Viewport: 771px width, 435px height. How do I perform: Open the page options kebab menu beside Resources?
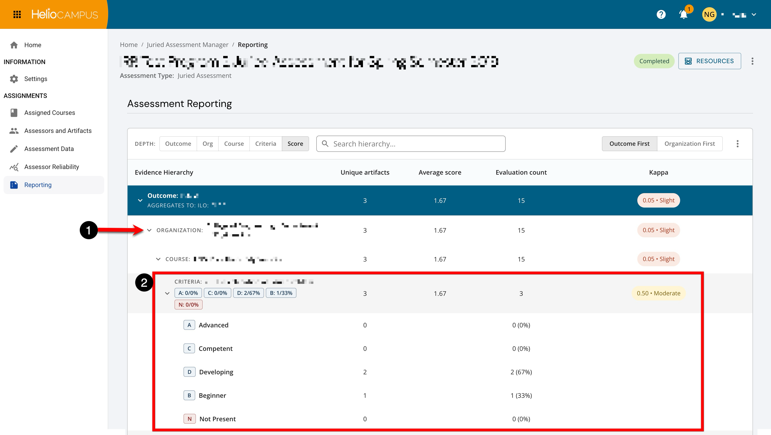click(x=752, y=61)
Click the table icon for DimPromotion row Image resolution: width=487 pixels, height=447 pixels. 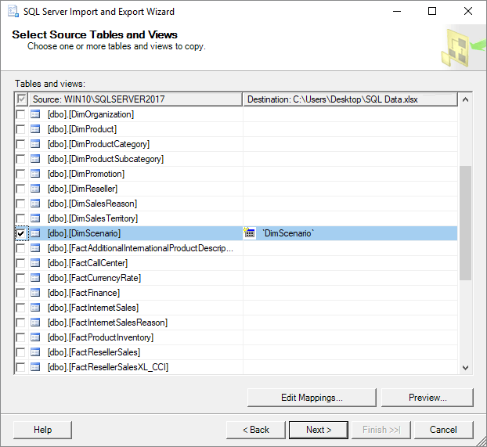click(x=35, y=174)
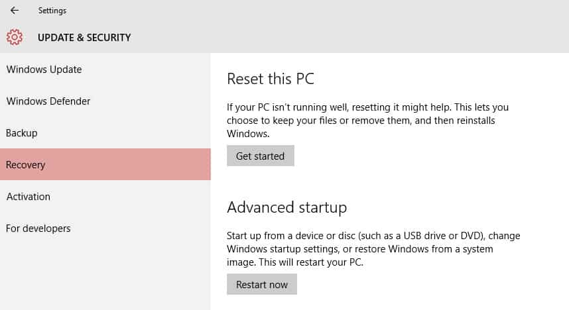Click the "This will restart your PC" sentence
The height and width of the screenshot is (310, 569).
(311, 262)
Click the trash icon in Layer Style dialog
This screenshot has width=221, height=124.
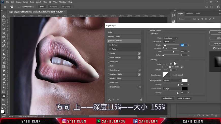tap(141, 100)
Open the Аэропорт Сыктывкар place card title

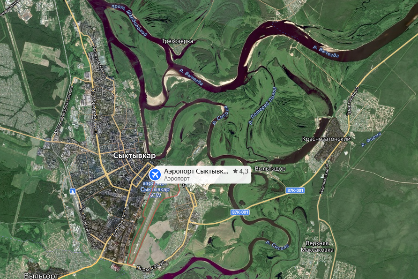196,171
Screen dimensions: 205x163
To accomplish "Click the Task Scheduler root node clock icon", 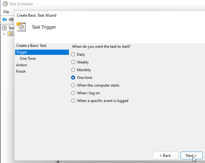I will [4, 28].
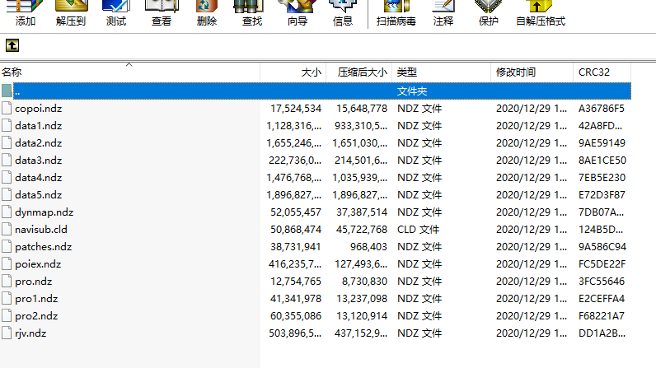Viewport: 656px width, 368px height.
Task: Select file navisub.cld
Action: click(41, 229)
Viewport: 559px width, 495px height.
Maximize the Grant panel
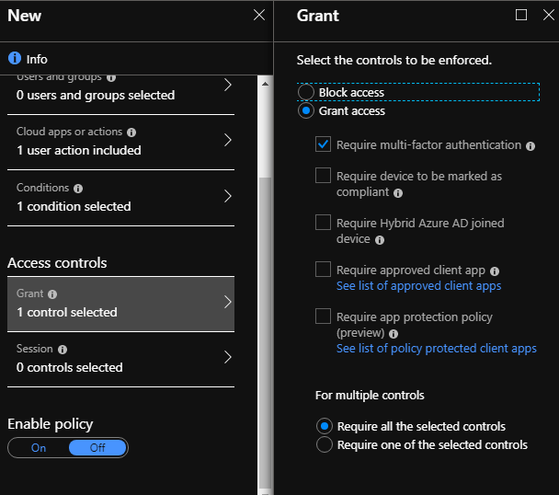point(521,15)
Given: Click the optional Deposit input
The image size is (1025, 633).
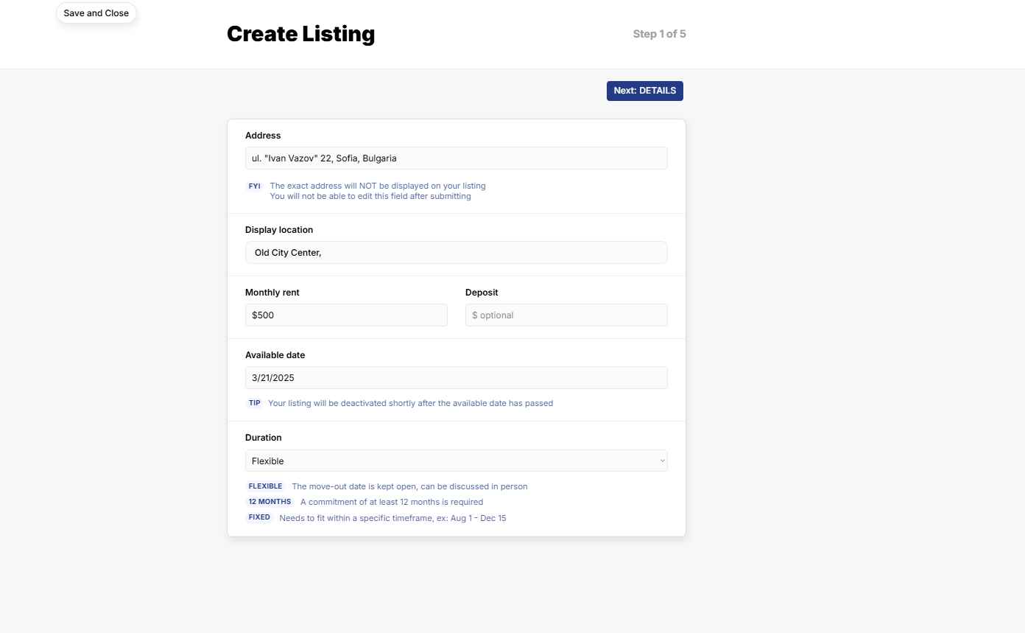Looking at the screenshot, I should pos(566,315).

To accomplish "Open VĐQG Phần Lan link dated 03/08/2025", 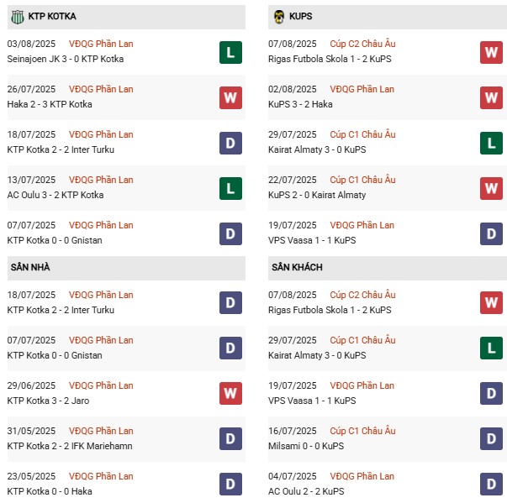I will point(102,44).
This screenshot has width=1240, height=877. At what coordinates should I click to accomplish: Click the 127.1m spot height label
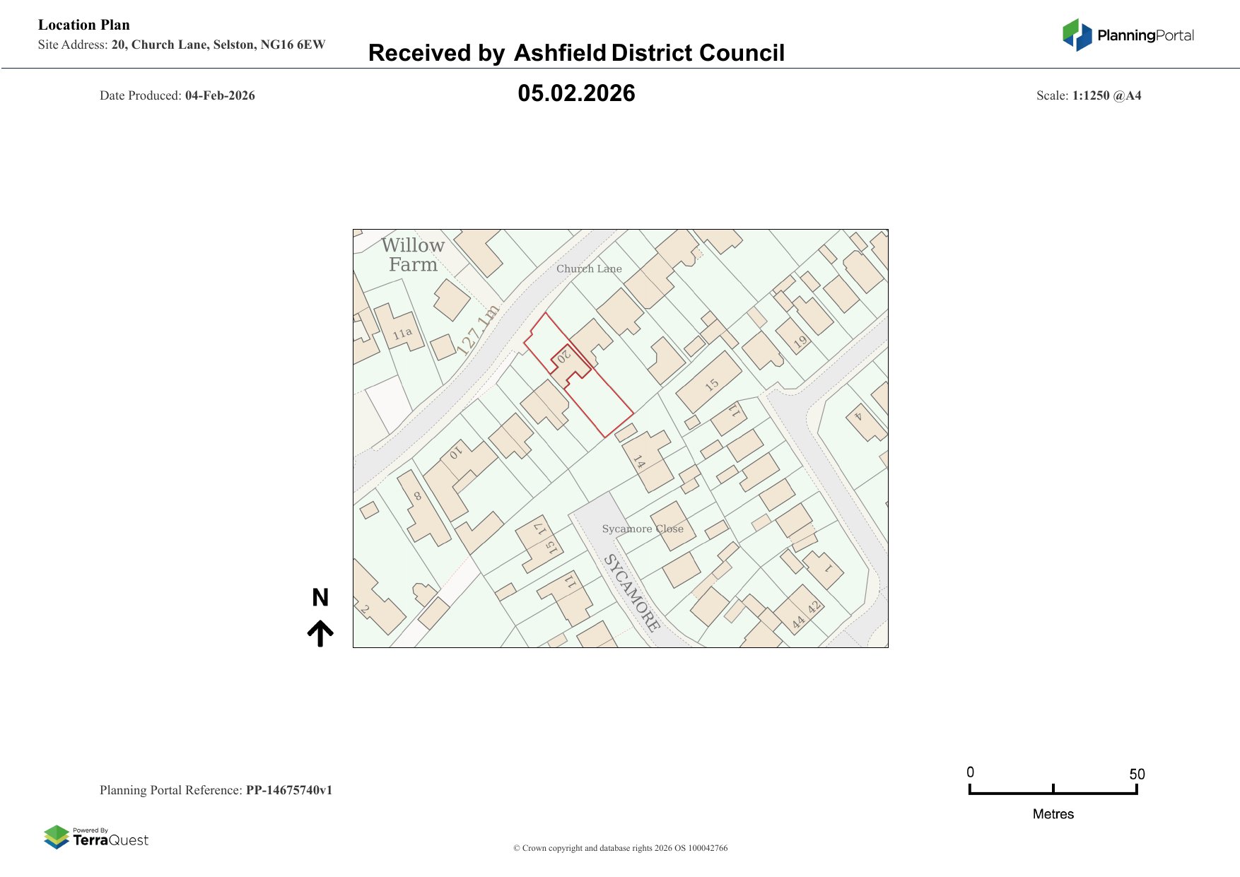tap(477, 330)
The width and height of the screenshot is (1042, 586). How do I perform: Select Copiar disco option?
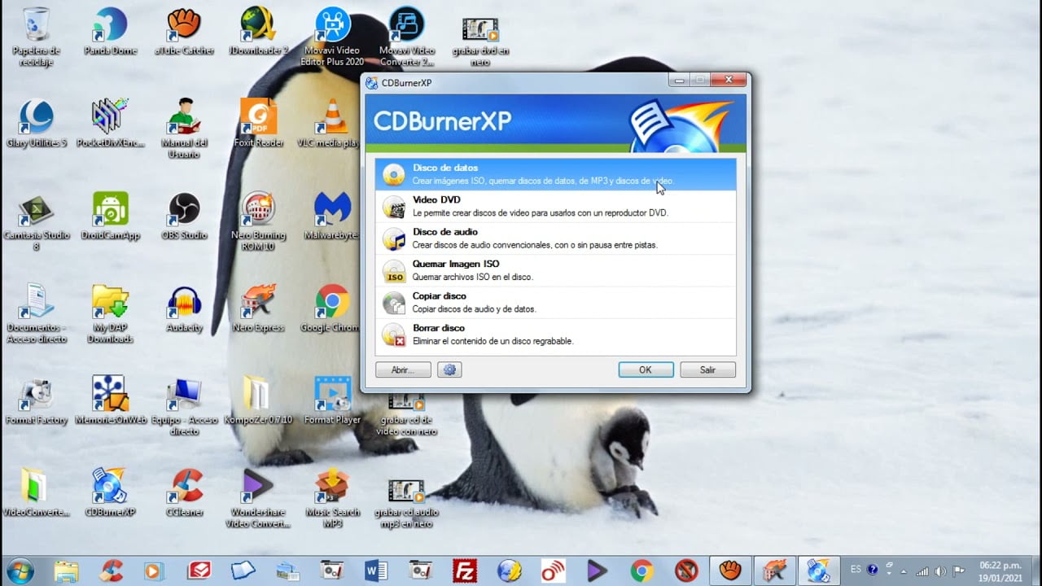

┄┄┄┄┄┄┄┄┄┄

### Exercise aim
Could you set down, exactly as written, every line from the one with "This screenshot has width=1240, height=877." to the end of the data, both ends included? Leave out the pictures.

### Answer
This screenshot has width=1240, height=877. At what coordinates should I click to accomplish: Click the 127.1m spot height label
tap(477, 330)
The width and height of the screenshot is (1042, 586). How do I perform: Select Copiar disco option?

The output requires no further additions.